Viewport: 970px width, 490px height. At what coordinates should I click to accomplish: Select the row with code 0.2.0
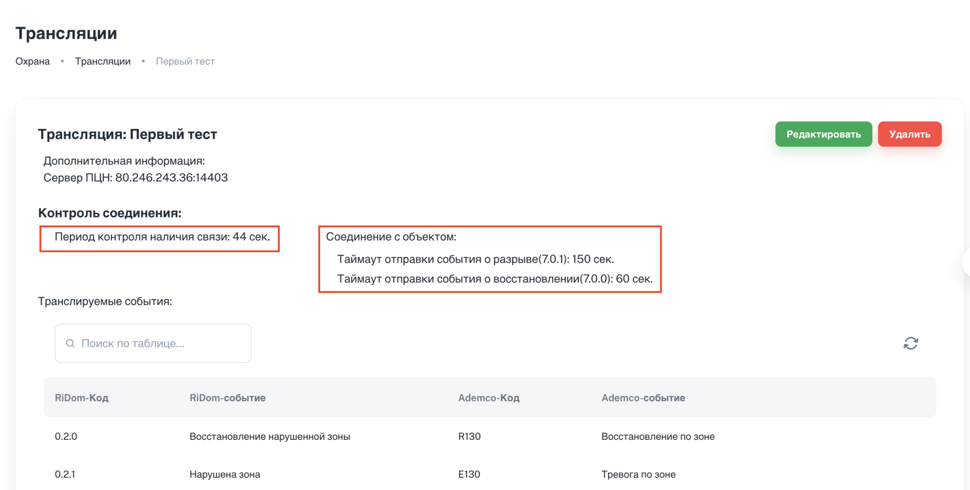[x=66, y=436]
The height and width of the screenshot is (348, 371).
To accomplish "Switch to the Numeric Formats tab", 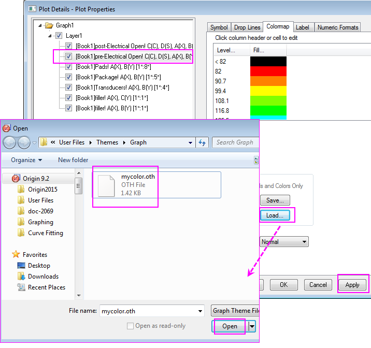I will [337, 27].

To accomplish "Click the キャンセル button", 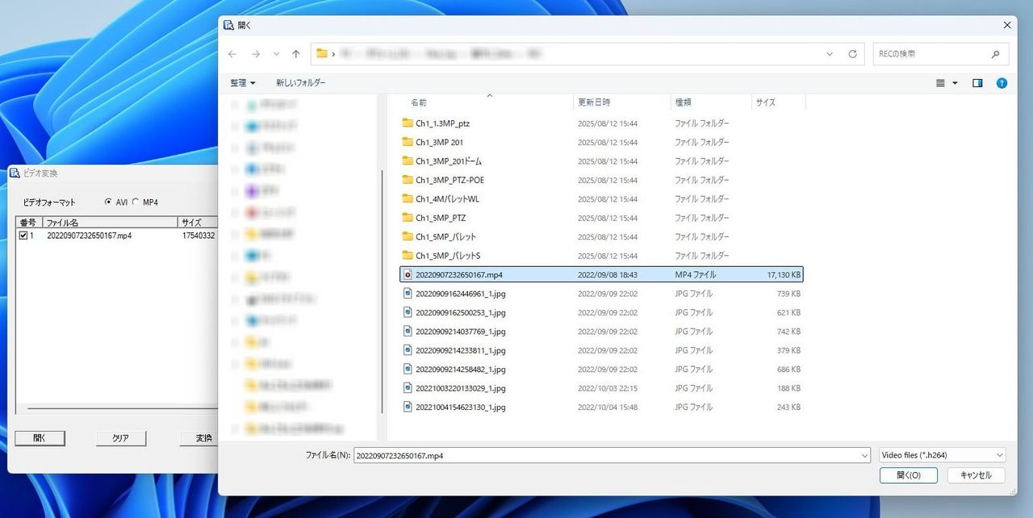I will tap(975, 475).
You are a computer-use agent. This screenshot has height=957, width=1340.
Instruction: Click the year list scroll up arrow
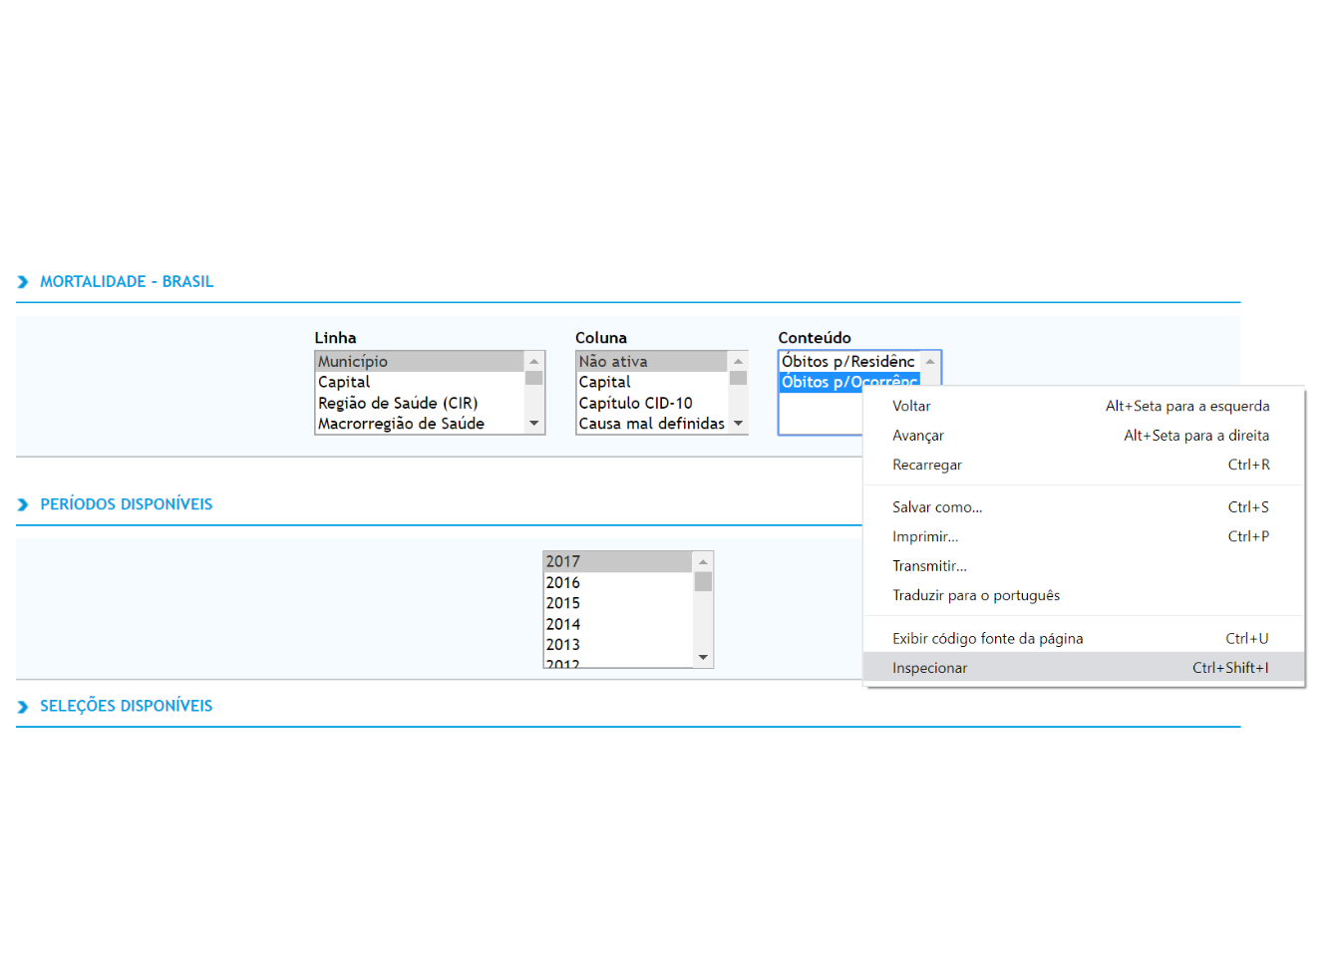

------------------------------------

§ **Given instruction**: Express the part of the material that opens with the line containing "You are a computer-use" and runs through the end of the material as a JSON list of strings, one per line, with blank lines and pictures left out.

§ **Problem solution**:
[
  "You are a computer-use agent. This screenshot has height=957, width=1340.",
  "Instruction: Click the year list scroll up arrow"
]